Selama menjabat bahkan Jaksa Agung telah digugat ke Pengadilan TUN dari dua orang Jaksa atas mutasi dan pencopotan yang mereka alami. H.M Prasetyo juga tidak segera mengisi posisi Wakil Jaksa Agung sejak Januari 2016 untuk membantunya berperan menangani reformasi birokrasi di Kejaksaan.

Enggan Menanggapi
Sementara itu, Jaksa Agung H.M Prasetyo enggan menanggapi pernyataan Indonesia Corruption Watch (ICW) yang menilai kinerjanya selama dua tahun terakhir tidak memuaskan. "Saya tidak harus menanggapi panjang lebar, saya hanya prihatin. ICW tidak tahu atau tidak mau tahu apa yang telah dilakukan dan yang sedang kita lakukan dan sudah kita lakukan," katanya.

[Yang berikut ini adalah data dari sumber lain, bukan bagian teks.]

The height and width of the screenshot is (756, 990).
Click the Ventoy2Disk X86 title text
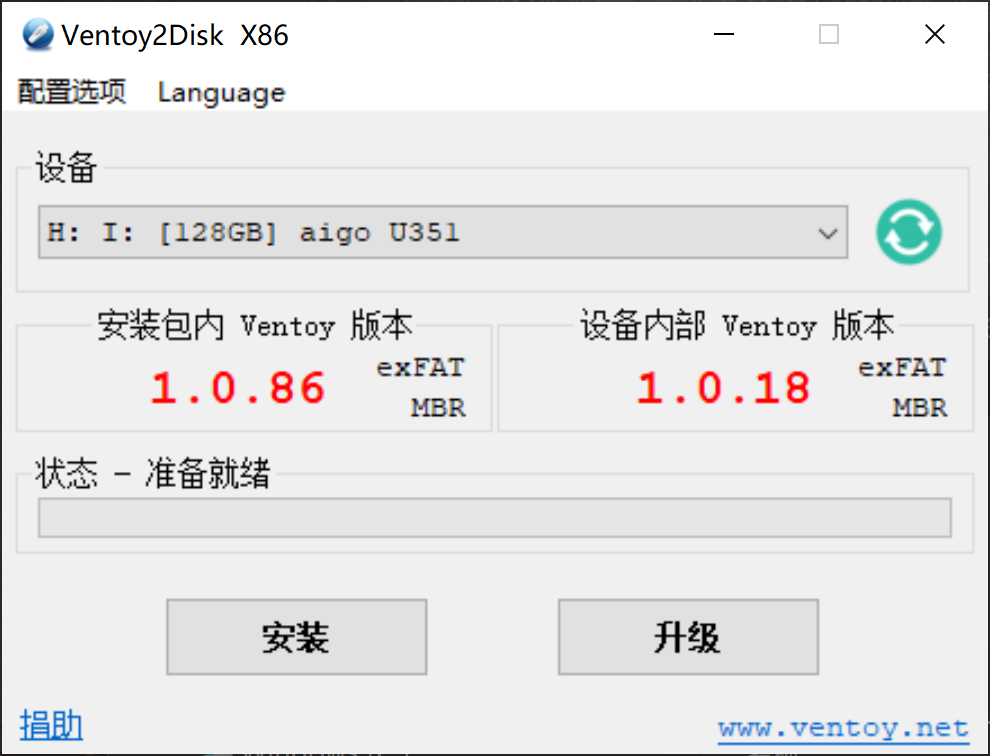point(175,35)
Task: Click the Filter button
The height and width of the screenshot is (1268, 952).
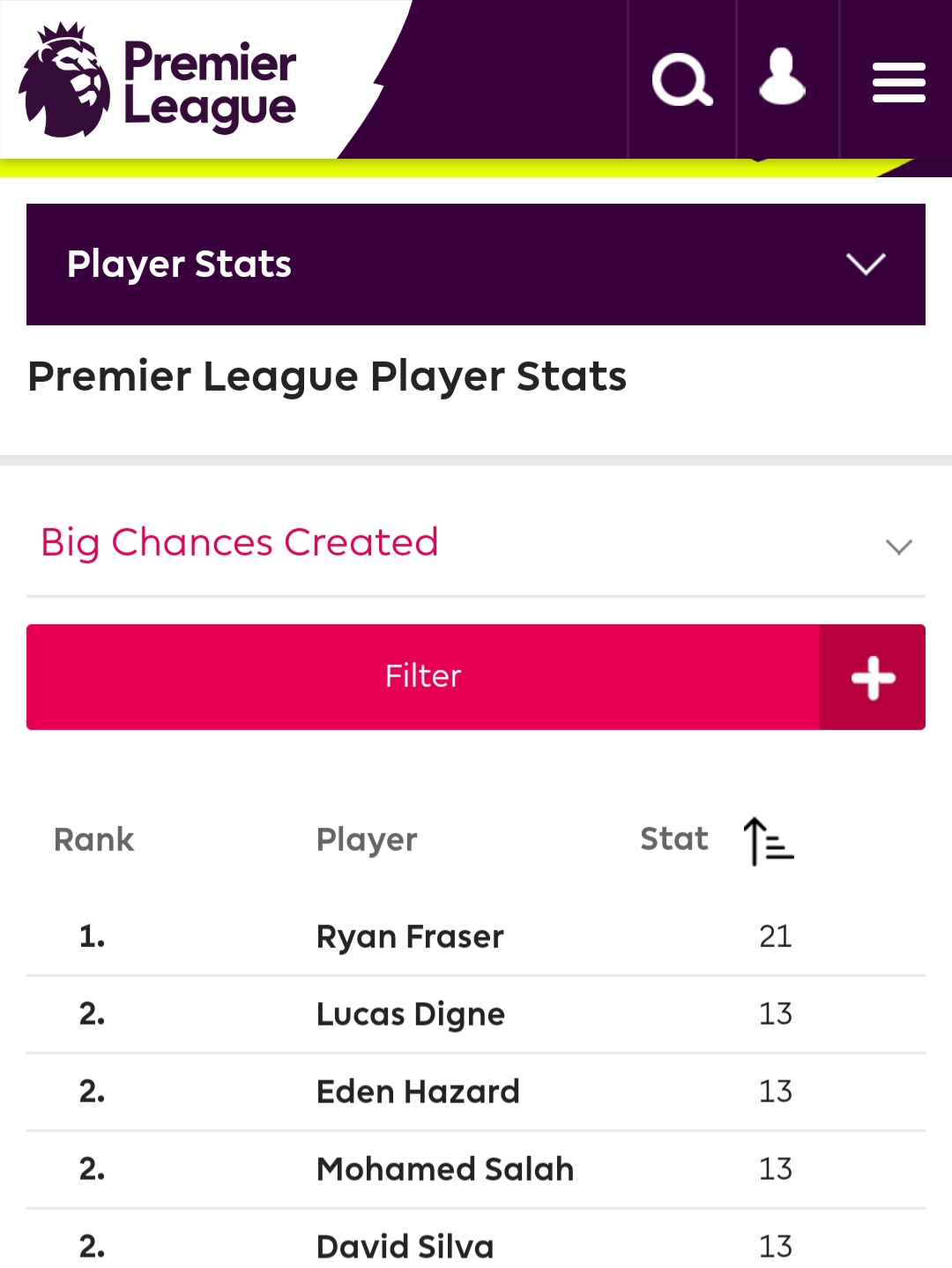Action: pyautogui.click(x=423, y=677)
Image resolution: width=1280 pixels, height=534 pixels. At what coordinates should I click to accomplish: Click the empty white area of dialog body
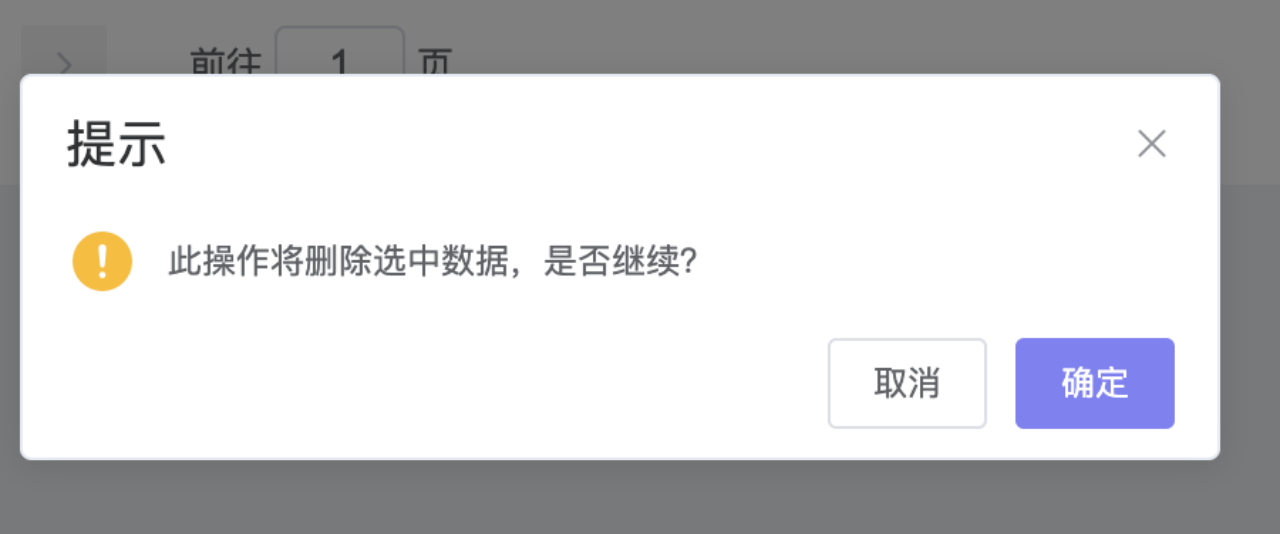click(450, 380)
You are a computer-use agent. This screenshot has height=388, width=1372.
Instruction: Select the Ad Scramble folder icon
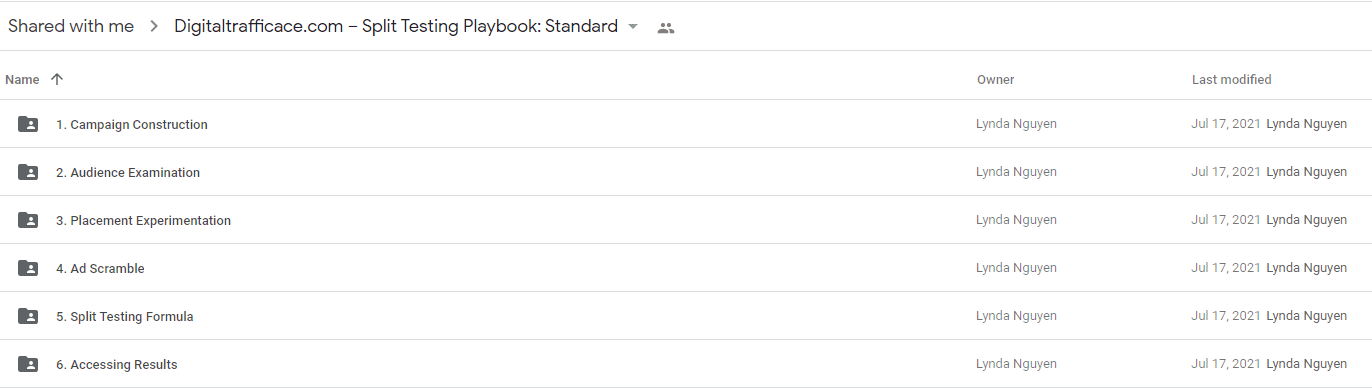[x=28, y=268]
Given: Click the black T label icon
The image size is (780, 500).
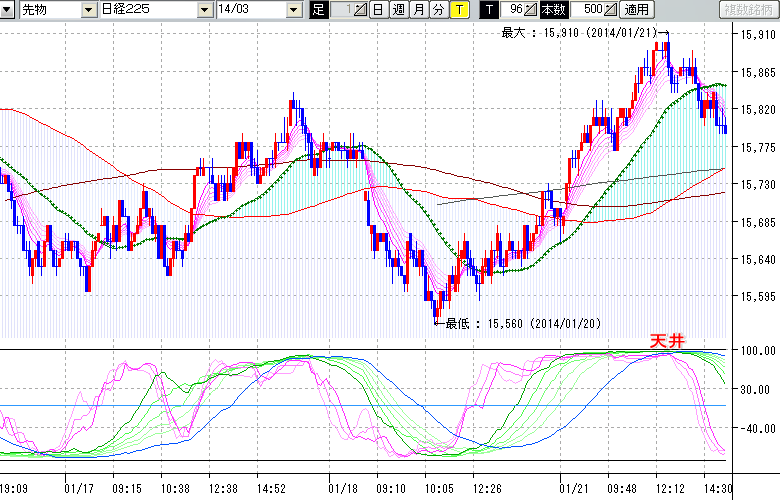Looking at the screenshot, I should 488,10.
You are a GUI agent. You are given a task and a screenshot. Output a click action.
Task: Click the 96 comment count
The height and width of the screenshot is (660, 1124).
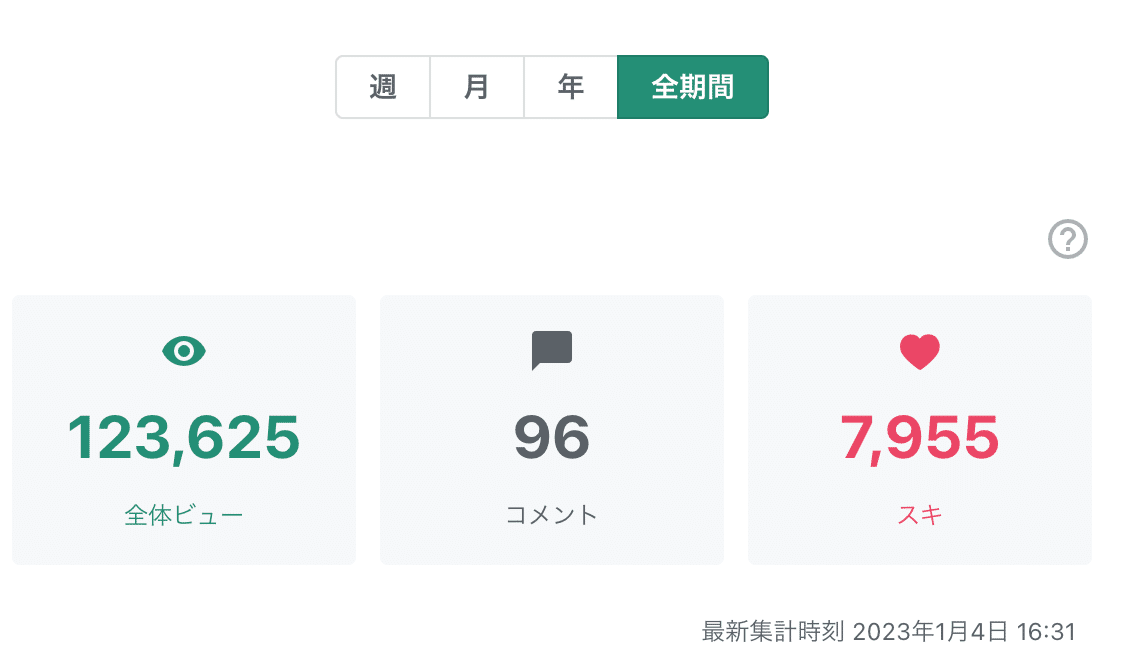click(x=551, y=437)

Ia menambahkan, ICW tidak tahu dinamika penegakan hukum sekarang seperti apa karena itu kejaksaan tidak akan terpengaruh dengan penilaian dan pernyataan seperti itu. Mungkin teman-teman ICW juga lupa, bahwa penegakan hukum itu tidak harus selalu represif atau penindakan tapi juga preventif. Itu yang kita lakukan, katanya.
Terkait dengan tudingan adanya intervensi politik di dalam penanganan kasus dugaan tindak korupsi oleh ICW, Prasetyo membantah siapa yang intervensi politik dan tidak ada uruskan dengan politik.

"Gak ada seperti itu, jangan menuduh tanpa dilandasi dengan bukti-bukti. Kita semuanya berjalan atas bukti, semuanya kita jalankan dengan ketentuan yang ada. Nilai apapun silakan, itu hak mereka menilai," paparnya.